Published: May 25, 2026 | Last fact-check: May 25, 2026 — current model lineup: Opus 4.7, Sonnet 4.6, Haiku 4.5
Quick Answer
A Claude Code router is any layer that decides which Claude model handles which request — Opus for hard reasoning, Sonnet for daily work, Haiku for fast cheap tasks. Anthropic ships some built-in routing, but the most leveraged users build their own routing rules on top to optimize cost and latency.
Built-in routing, manual model selection, and the third-party router landscape below.
“Claude Code router” is a phrase that means different things to different people in 2026, and the differences matter for what you should actually build or buy.

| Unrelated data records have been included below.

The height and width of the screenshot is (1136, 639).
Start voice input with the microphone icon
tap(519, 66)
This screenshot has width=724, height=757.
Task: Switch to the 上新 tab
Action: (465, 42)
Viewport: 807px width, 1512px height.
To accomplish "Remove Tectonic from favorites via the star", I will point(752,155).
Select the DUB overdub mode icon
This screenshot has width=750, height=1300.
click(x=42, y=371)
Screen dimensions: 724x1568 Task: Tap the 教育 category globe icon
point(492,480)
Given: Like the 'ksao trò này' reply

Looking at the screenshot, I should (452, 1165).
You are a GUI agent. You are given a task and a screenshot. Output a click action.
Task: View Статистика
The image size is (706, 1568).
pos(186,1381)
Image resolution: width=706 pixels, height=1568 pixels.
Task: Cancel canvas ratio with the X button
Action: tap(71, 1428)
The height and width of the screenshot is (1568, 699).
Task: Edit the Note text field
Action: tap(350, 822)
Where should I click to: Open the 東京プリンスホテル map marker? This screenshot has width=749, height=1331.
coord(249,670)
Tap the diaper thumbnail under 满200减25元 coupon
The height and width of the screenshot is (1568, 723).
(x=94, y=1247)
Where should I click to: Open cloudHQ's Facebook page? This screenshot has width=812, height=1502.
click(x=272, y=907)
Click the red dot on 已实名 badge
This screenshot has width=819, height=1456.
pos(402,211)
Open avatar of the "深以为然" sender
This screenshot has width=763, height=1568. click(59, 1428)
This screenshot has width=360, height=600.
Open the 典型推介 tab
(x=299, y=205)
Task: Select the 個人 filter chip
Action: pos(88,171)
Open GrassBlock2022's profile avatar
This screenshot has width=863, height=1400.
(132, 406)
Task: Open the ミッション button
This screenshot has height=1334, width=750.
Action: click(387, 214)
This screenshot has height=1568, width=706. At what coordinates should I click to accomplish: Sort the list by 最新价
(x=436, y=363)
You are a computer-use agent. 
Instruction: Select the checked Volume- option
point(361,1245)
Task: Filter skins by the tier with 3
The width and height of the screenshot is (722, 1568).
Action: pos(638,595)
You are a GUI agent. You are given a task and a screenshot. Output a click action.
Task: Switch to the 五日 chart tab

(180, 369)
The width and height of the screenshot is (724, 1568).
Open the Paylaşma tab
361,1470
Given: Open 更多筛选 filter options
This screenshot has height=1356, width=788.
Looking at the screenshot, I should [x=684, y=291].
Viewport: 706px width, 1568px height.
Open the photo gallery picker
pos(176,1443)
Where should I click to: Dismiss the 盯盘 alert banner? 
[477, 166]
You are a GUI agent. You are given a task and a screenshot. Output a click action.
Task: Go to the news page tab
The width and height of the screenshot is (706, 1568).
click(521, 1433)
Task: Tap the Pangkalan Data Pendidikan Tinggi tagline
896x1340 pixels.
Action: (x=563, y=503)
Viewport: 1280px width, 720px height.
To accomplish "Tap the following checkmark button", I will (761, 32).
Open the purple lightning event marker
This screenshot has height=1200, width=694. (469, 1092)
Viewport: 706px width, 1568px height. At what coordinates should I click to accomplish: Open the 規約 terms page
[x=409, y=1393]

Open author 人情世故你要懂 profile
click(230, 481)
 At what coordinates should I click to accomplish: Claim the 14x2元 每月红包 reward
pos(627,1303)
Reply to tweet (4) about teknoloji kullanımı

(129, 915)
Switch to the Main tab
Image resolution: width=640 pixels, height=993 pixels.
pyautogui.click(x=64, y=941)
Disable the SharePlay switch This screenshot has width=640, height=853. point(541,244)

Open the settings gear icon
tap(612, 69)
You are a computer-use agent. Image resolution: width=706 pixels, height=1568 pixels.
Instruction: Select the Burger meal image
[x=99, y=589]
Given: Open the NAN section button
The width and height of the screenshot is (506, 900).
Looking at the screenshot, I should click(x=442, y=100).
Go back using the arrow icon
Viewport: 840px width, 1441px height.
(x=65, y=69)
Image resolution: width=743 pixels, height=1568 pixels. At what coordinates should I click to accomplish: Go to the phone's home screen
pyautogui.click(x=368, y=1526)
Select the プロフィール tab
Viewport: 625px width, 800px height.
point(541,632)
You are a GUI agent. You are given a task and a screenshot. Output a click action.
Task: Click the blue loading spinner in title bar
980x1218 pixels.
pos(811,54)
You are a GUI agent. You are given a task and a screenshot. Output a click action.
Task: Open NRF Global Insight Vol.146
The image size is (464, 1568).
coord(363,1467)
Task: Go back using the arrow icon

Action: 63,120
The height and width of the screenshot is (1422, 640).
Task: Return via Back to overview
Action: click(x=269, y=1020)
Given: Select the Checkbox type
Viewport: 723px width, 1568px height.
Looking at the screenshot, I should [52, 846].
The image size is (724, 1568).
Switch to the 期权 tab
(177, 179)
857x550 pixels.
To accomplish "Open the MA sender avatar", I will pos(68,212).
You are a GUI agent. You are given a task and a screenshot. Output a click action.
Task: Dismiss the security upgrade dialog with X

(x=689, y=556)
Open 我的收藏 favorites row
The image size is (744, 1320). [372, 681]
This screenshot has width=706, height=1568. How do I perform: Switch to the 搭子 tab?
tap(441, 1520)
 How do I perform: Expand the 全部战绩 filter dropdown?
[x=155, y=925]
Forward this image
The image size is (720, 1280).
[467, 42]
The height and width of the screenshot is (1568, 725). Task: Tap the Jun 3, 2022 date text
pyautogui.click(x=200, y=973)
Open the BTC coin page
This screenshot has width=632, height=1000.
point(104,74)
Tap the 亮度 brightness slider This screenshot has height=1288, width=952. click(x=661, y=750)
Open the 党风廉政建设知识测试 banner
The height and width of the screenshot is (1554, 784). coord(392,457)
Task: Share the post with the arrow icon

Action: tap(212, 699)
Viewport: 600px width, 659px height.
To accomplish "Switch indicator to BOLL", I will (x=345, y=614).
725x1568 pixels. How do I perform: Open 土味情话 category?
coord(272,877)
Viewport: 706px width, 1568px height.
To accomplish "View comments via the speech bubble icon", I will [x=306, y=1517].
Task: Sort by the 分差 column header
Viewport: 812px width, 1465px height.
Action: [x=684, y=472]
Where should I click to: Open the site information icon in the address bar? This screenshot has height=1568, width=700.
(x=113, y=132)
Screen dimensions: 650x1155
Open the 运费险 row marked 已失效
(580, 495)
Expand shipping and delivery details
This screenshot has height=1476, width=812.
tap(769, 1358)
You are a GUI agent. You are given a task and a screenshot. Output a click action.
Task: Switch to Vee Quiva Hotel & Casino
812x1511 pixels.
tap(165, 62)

It can mean (1) Anthropic’s built-in logic that picks a model when you do not specify one, (2) third-party tools that route between Anthropic models and other LLMs through one Claude Code interface, or (3) custom routing rules you build yourself to match models to tasks. This guide walks through each, when each makes sense, and the trade-offs.
Why Routing Matters in the First Place
Claude is not one model. It is a family. As of 2026 the production tiers are roughly:
- Claude Opus 4.7 — $5/$25 per million tokens. Current flagship. Best for hard, ambiguous, multi-step reasoning and agentic coding.
- Claude Sonnet 4.6 — $3/$15 per million tokens. The workhorse. Within ~1 point of Opus on coding benchmarks at 40% less cost. Right answer for 80% of daily work.
- Claude Haiku 4.5 — $1/$5 per million tokens. Fast and cheap. Right answer for high-volume formulaic tasks: classification, extraction, formatting, routing, simple Q&A.
Output costs 5x input across all three tiers. Prompt caching cuts cached input costs by ~90%. Batch API cuts everything by 50% if you can wait up to 24 hours.
Using Opus for everything is wasteful. Using Haiku for everything is sloppy. Routing — matching the model to the task — is how you get the best output for the lowest cost. For someone running Claude Code several hours a day, intelligent routing is the difference between a $100/month Max bill and a $1,000/month API bill for the same work.
Anthropic’s Built-In Claude Code Routing
When you launch Claude Code without specifying a model, it picks a default. As of 2026 the default for most users is Sonnet, with Opus accessible via flags or settings, and Haiku used internally for some sub-tasks like tool selection and simple file operations.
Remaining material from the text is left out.